The challenge for Skytron, Peterson says, was to complete the project in about two weeks in March, because Howard Memorial's CEO intended to showcase the solution at an Adventist Health West conference for hospital CFOs and CEOs. "Their team was very efficient in setting up a timeline," he says, "and we were able to get it up and running in two weeks."

There were several challenges related to the installation, Peterson reports. The hospital needed the system to operate within all nine buildings. Because assets were often moved from one building to another for servicing, they would occasionally leave the ZigBee coverage area. Consequently, he says, the system needed to allow for that activity, while also being able to recognize any unusual asset movements that could indicate a theft was underway.

Skytron installed approximately 90 ZigBee sensor units, which function similarly to RFID interrogators, throughout the facility's nine buildings, and the hospital attached about 300 Awarepoint battery-powered tags to the assets. Each tag stores a unique ID number that it transmits to those sensor units, says Bryant Broder, Skytron's senior product manager.
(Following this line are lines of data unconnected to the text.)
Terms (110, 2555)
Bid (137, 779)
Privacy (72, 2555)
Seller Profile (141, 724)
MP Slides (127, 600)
It also comes with a slide switch that workers can move from one side of the tag to another, thereby changing the transmission data to indicate a change in the asset's condition, such as needing to be serviced.
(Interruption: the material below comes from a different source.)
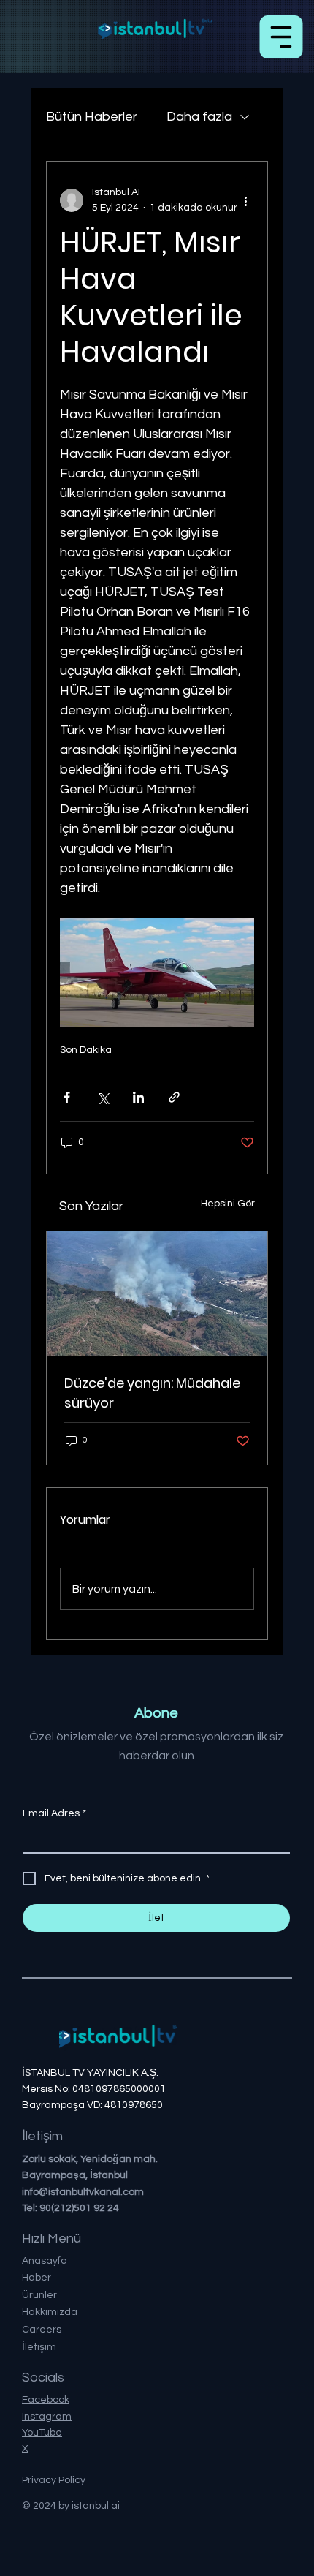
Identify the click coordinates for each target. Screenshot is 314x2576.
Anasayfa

With the system in place, Broder says, a tag is usually in read range of at least 15 sensor units within the vicinity—to help pinpoint its location—which, in turn, transmit back to a bridge unit. The bridge unit calculates the tag's location within several meters, then sends that information, along with the tag's ID number and status (such as requiring service), via a wired LAN connection to the hospital server, which uploads it to Skytron's network operations center. Skytron software then interprets and displays the data on a Web site accessible only by authorized users.


Skytron's Bryant Broder

Employees must sign onto the system using their user name and password, and are granted access to predetermined amounts of data regarding the asset's location and status. Staff members can utilize the system to locate an item, determine its status and history, and learn when that asset may need servicing in the future. The system can also send alerts to authorized users when an unexpected action occurs, such as a specific item leaving at an unscheduled time or through an unexpected doorway, thus indicating a possible theft.

An integrated optical sensor can detect if a tag has been removed from the item to which it is attached, causing the tag to send an alert. A built-in accelerometer then helps the system determine whether that tag is moving or stationary.

The system is also self-healing and self-calibrating, so that if one sensor node goes down, data is still transmitted through the others. Skytron software monitors the nodes' health, and sends an alert in the event that one of the sensors is not operating properly.

Currently, Peterson says, the hospital's staff uses the Skytron Asset Manager software to search for items an average of 750 times per month.